For Mixtur, we only performed performed one piece: Quo-tr, a piece specially created for us by German composer Orm Finnendahl, with support from the Goethe Institut. Four performers and speakers were located around the audience, and we played different “instruments” consisting of – almost anything. I played Tibetan bowls and bells, a comb, a lens blower, a pair of metal Korean chopsticks, a “bird chirper”, some marbles, … you get the idea. Trying to make unusual and distinct sounds to play with Orm’s piece, which relies on live sound mixed with sound recorded and played back by his elaborate software. Besides my contributions, John played a “prepared” electric ukulele, Álvaro played bottles, whistles, a balloon and other squeaky/scratchy things, while Victor used sampled source sounds, triggered by an iPad and keyboard.
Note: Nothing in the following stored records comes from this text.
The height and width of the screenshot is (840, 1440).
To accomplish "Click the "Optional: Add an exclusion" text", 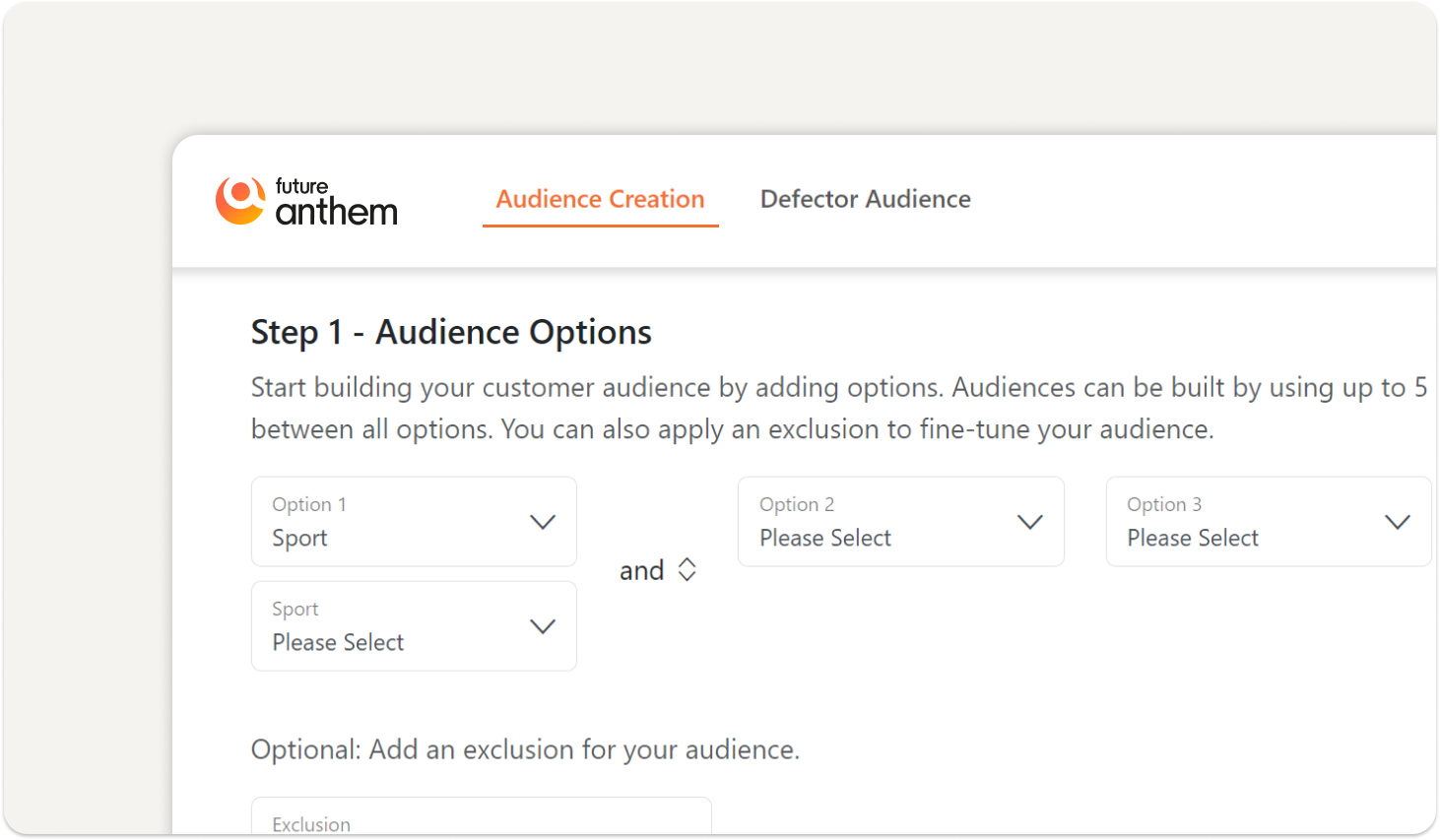I will click(x=525, y=749).
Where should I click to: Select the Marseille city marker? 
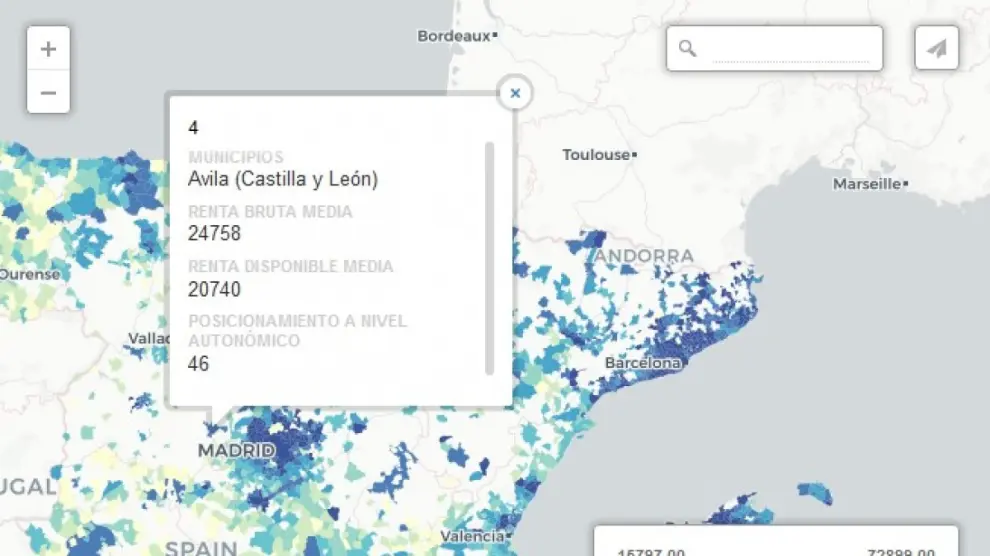905,184
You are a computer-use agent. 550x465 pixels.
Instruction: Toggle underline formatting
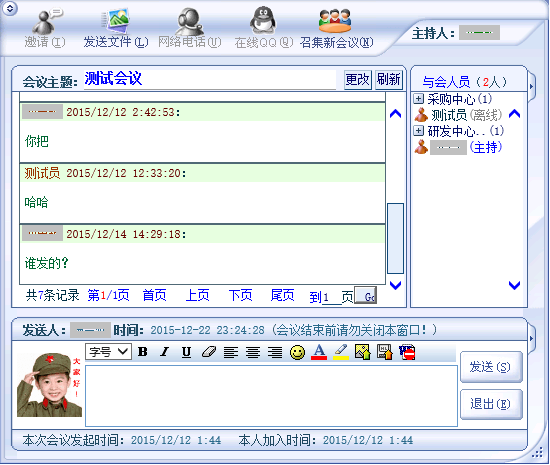point(186,352)
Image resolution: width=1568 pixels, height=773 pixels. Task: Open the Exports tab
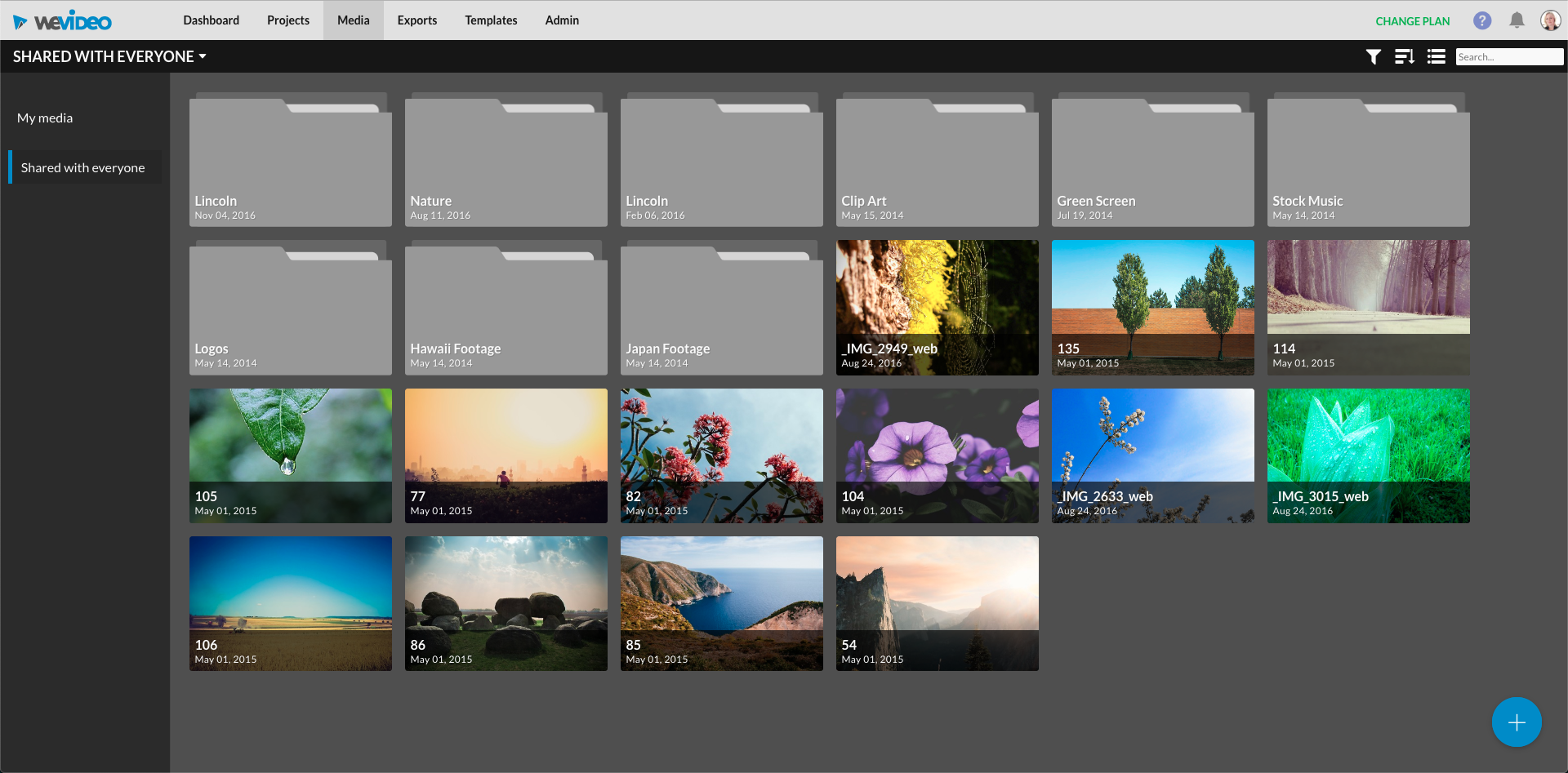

Mixtur attendees were the right crowd for this kind of music, and it was rewarding to perform here – plenty of people in the audience, a curious and enthusiastic response (several people commented that we should have played longer). The venue itself was another major attraction. We had a beautiful, big space to perform, and it was moodily lit with teardrop-shaped lamps. For Orm, it is important that people see the relation between what we were doing and the sound being produced. His piece is not about random things happening; there is an order, and although there is an element of improvisation, we had to learn to play the scores we were using, to anticipate and respond. Also, I think the fact that attendees were free to roam around (if they didn’t want to lounge on a big pile of comfy cushions), helped the experience.